WE WANT YOU TO WATCH
National Theatre (Temporary), London SE1

Opened 15 June, 2015
*

There are two alternative interpretations of this mess. The first is that the theatre-making duo RashDash and their textual collaborator Alice Birch found that Internet porn is not a subject which yields any coherent answers, or even coherent questions, and so decided to play up the incoherence and contradictions to distract us from the impossibility of focus. In practice, however, this also distracts from the very subject itself. It is a version of what I have come to think of as the postmodern defence: “Yes, it’s bad, but because we know it’s bad that somehow makes it good.” No, it makes you shysters for foisting such tosh on us in bad faith. The second interpretation is that they believe they actually are saying something about the subject, which is even scarier.

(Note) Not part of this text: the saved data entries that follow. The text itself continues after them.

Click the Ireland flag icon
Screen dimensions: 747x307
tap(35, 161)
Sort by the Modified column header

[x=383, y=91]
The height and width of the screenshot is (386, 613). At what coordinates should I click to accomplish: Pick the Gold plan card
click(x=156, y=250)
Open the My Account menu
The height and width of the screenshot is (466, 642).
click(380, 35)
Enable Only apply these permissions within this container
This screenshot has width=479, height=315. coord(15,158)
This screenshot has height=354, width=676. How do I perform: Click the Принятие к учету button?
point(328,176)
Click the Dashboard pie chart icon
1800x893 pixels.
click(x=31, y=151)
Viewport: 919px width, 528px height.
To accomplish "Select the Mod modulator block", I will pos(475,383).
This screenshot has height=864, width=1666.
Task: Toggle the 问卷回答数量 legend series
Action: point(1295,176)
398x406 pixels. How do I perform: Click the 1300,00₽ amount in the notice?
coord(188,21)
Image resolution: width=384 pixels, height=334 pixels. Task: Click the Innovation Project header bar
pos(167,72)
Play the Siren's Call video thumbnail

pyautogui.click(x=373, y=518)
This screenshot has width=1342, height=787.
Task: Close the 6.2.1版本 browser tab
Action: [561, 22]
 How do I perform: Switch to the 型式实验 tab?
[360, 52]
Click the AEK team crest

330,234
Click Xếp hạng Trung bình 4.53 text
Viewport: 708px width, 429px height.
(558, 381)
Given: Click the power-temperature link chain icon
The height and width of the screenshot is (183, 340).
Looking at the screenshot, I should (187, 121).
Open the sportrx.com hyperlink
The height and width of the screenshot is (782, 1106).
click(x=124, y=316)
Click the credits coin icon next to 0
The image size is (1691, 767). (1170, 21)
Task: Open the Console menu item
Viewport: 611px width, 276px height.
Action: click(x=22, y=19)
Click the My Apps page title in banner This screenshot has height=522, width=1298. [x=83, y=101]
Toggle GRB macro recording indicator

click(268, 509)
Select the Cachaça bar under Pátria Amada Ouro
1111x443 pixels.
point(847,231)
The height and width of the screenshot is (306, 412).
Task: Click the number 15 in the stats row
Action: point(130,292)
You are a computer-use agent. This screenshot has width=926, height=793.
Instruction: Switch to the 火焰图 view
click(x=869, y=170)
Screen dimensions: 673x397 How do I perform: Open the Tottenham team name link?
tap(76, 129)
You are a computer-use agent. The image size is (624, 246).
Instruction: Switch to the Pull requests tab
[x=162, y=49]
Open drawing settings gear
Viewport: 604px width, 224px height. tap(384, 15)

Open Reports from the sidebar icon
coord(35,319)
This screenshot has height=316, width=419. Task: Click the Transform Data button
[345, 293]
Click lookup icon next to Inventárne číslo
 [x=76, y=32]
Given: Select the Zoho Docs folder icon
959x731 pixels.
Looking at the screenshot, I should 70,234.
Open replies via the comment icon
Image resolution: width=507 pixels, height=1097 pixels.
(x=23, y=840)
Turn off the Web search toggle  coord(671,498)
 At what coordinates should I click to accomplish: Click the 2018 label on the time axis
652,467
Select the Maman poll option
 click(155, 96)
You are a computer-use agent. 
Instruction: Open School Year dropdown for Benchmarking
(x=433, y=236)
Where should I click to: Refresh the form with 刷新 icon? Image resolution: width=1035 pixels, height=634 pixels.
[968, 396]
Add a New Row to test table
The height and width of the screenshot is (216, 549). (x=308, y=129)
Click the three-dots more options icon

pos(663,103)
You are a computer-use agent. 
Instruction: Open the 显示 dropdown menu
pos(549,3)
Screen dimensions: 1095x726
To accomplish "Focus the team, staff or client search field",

This 75-minute mixture of occasional movement sequences and surreal or hyperreal scenes (giving an accused sex murderer the third degree, petitioning the Queen to outlaw porn, asking that the Internet be turned off) takes as its underlying axiom that pornography is a Very Bad Thing. In fact, at one point it is literally portrayed as the end of civilisation, “and I never use the word literally incorrectly I am a fucking pedant” as Helen Goalen says in the underpunctuated script (although she later uses “refute” to mean “deny”). No case is actually made. Indeed, the main performers periodically break the fourth wall to acknowledge shortcomings such as dealing exclusively with heterosexual porn, as if recognising the fault were sufficient to overcome it. As for the new world that would be possible if free from porn, the most articulate offering is “We need to begin to imagine entirely new landscapes”; Abbi Greenland acknowledges that this is a big ask, but not that it’s meaningless la-la.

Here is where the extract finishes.